**Excerpt:**
We have previously demonstrated that administering morphine sulfate to rhesus monkeys alters the cell-mediated as well as humoral immune responses of these primates. Furthermore, morphine treatment greatly reduces the chemotactic and phagocytotic activities of primate polymorphonuclear (PMN) cells. The present study describes the identification and isolation of mRNA encoding the mu opioid receptor gene sequence from human and monkey immune cells. Through the use of primer sequences designed from the human brain mu opioid receptor cDNA sequence, specific opioid receptor segments in mRNA transcripts were amplified, cloned, and sequenced. The mu opioid receptor gene was therefore found expressed in the following cell types: CEM x174 (a hybrid of human T and B cells), Raji (human B cells), human CD4+ cells, human monocytes/macrophages, human PMN, monkey peripheral blood mononuclear cells (PBMC), and monkey PMN. These studies present the first evidence to demonstrate that cells of human and monkey immune systems constitutively express mu opioid receptor mRNA.

(Dataset excerpts)
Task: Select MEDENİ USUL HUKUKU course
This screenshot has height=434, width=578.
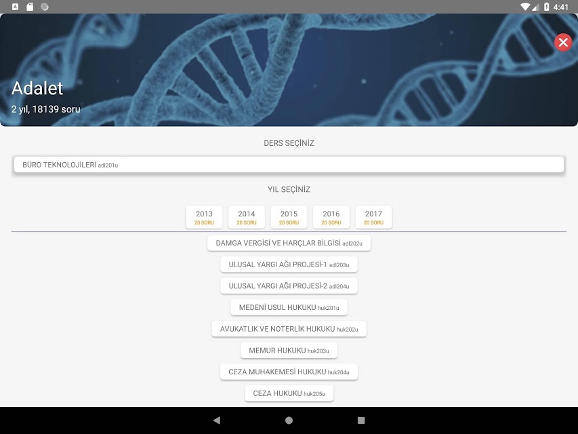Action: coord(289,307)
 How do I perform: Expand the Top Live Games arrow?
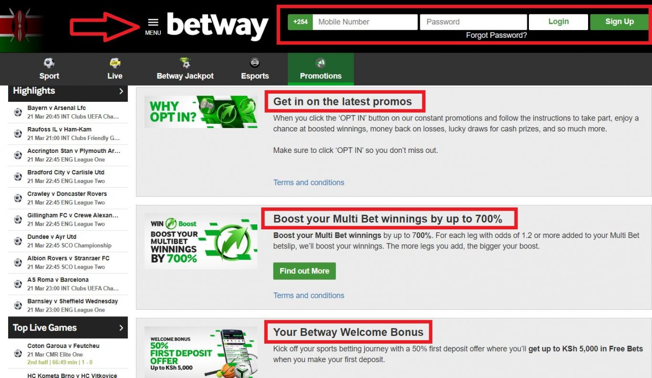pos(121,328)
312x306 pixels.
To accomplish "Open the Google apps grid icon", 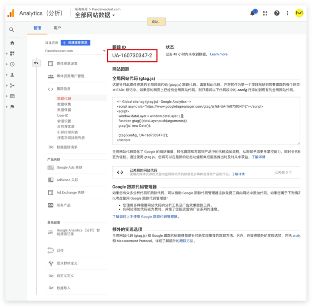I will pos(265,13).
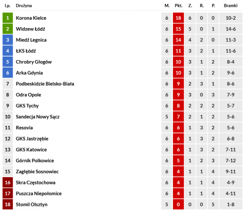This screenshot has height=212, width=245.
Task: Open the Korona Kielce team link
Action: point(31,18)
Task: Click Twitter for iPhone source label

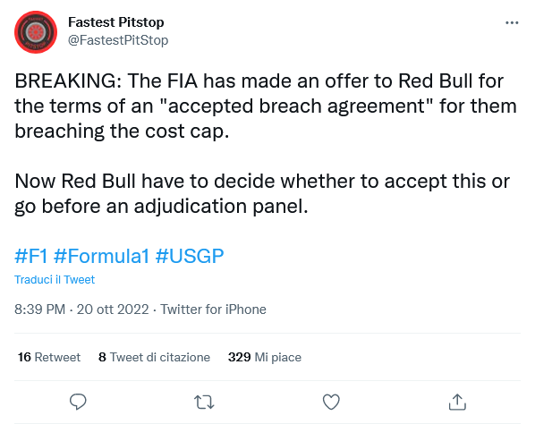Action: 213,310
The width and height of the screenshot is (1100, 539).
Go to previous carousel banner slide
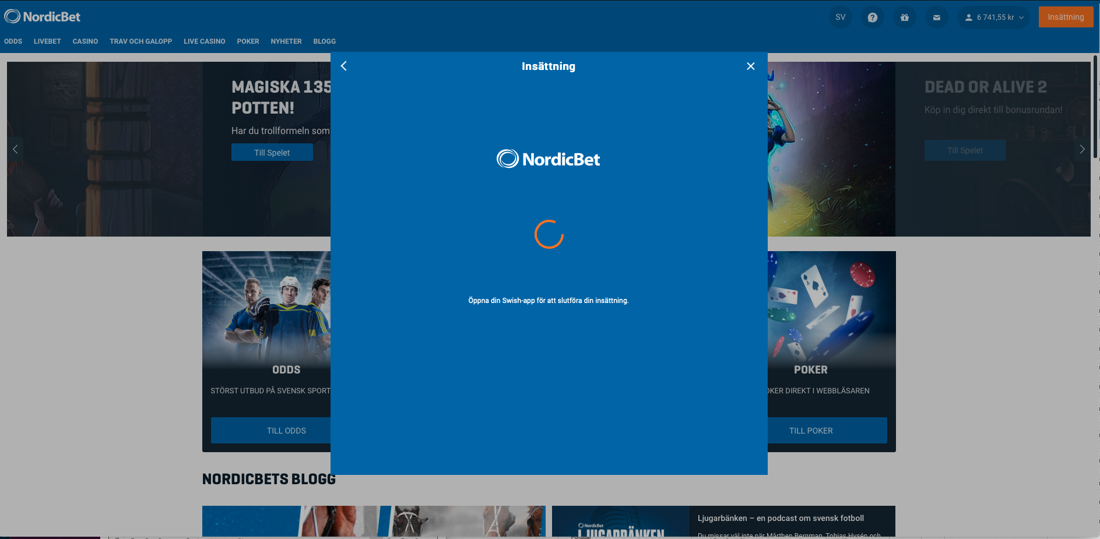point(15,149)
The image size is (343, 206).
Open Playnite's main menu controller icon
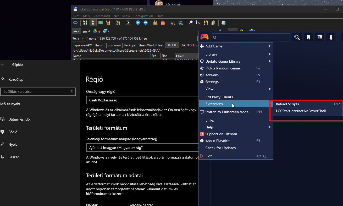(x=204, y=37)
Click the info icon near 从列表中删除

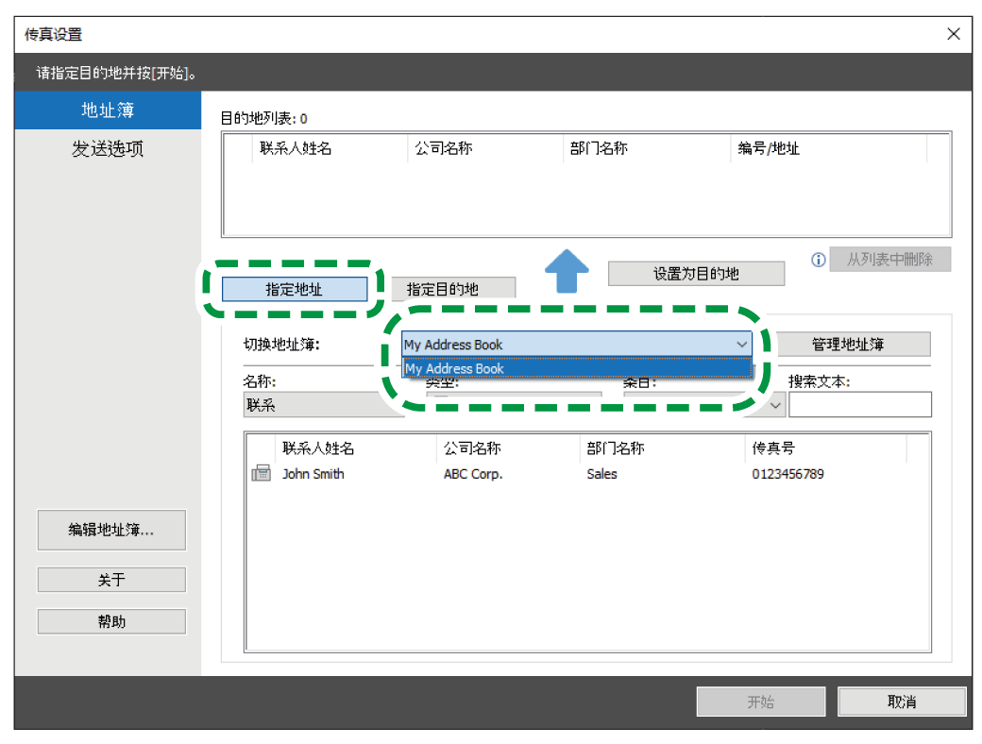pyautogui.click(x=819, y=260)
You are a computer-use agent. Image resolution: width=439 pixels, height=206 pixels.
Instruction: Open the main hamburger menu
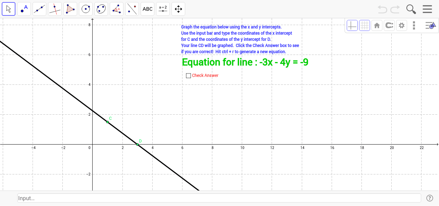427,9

**Directions for this task:**
Retype the abstract above about mu opioid receptor mRNA in human and monkey immune cells, word for word from start to finish.

**Output below:**
We have previously demonstrated that administering morphine sulfate to rhesus monkeys alters the cell-mediated as well as humoral immune responses of these primates. Furthermore, morphine treatment greatly reduces the chemotactic and phagocytotic activities of primate polymorphonuclear (PMN) cells. The present study describes the identification and isolation of mRNA encoding the mu opioid receptor gene sequence from human and monkey immune cells. Through the use of primer sequences designed from the human brain mu opioid receptor cDNA sequence, specific opioid receptor segments in mRNA transcripts were amplified, cloned, and sequenced. The mu opioid receptor gene was therefore found expressed in the following cell types: CEM x174 (a hybrid of human T and B cells), Raji (human B cells), human CD4+ cells, human monocytes/macrophages, human PMN, monkey peripheral blood mononuclear cells (PBMC), and monkey PMN. These studies present the first evidence to demonstrate that cells of human and monkey immune systems constitutively express mu opioid receptor mRNA.